(Work request):
With the material below, print exactly the lines between the line holding "The image size is (1179, 456)." and the line holding "Collapse the Utility pages section", inclusive. Add nothing else.

(Source material):
+++
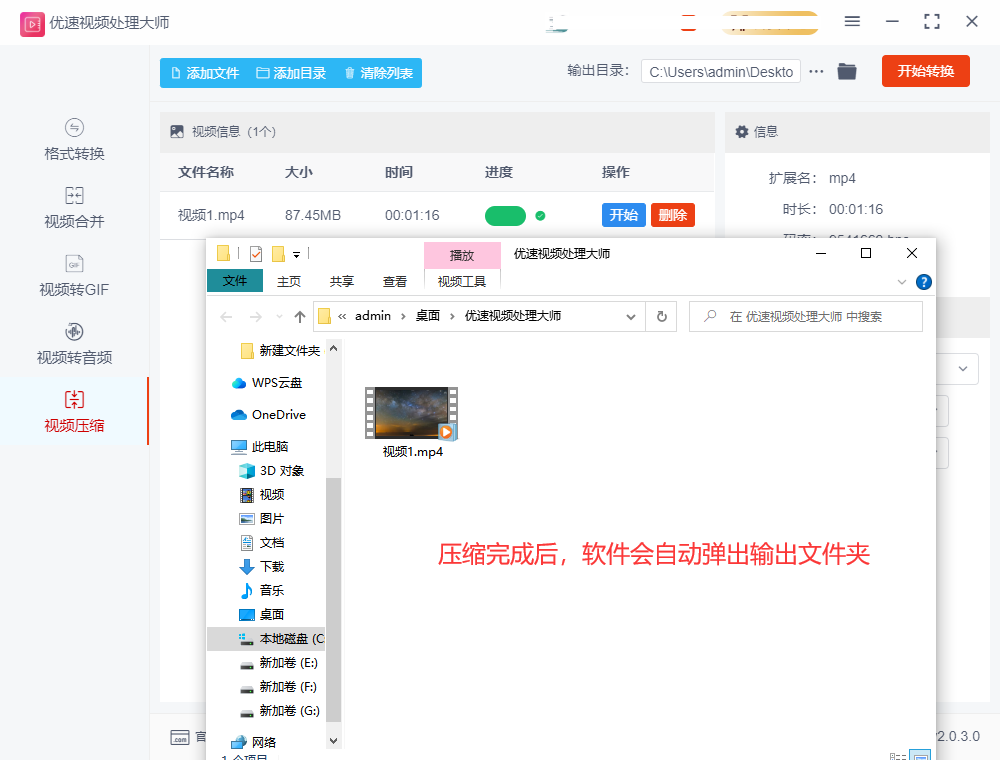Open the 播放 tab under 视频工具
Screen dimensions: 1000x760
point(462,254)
+++
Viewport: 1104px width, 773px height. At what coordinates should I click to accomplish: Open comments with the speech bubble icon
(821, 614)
+++
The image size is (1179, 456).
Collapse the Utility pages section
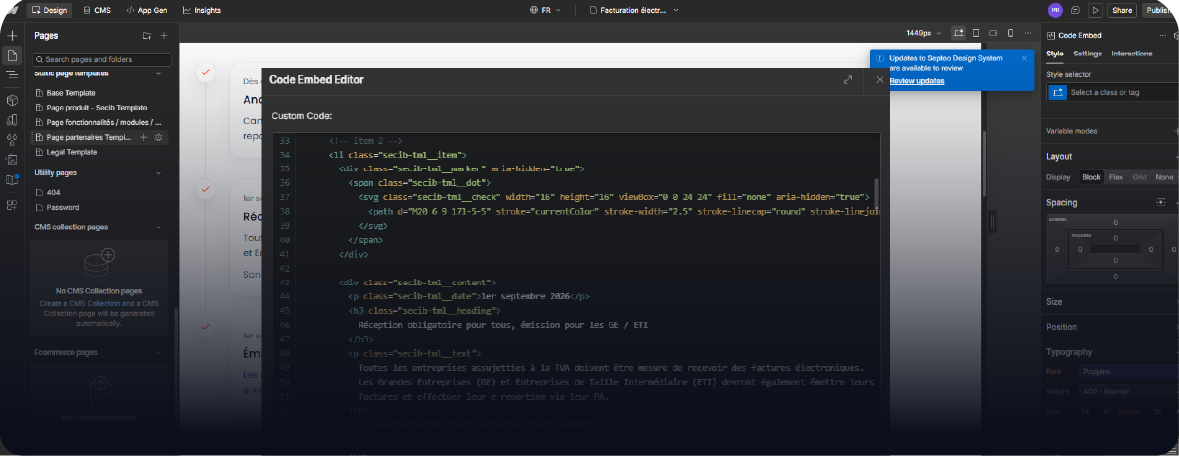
+++
(Output below):
The image size is (1179, 456).
Collapse the Utility pages section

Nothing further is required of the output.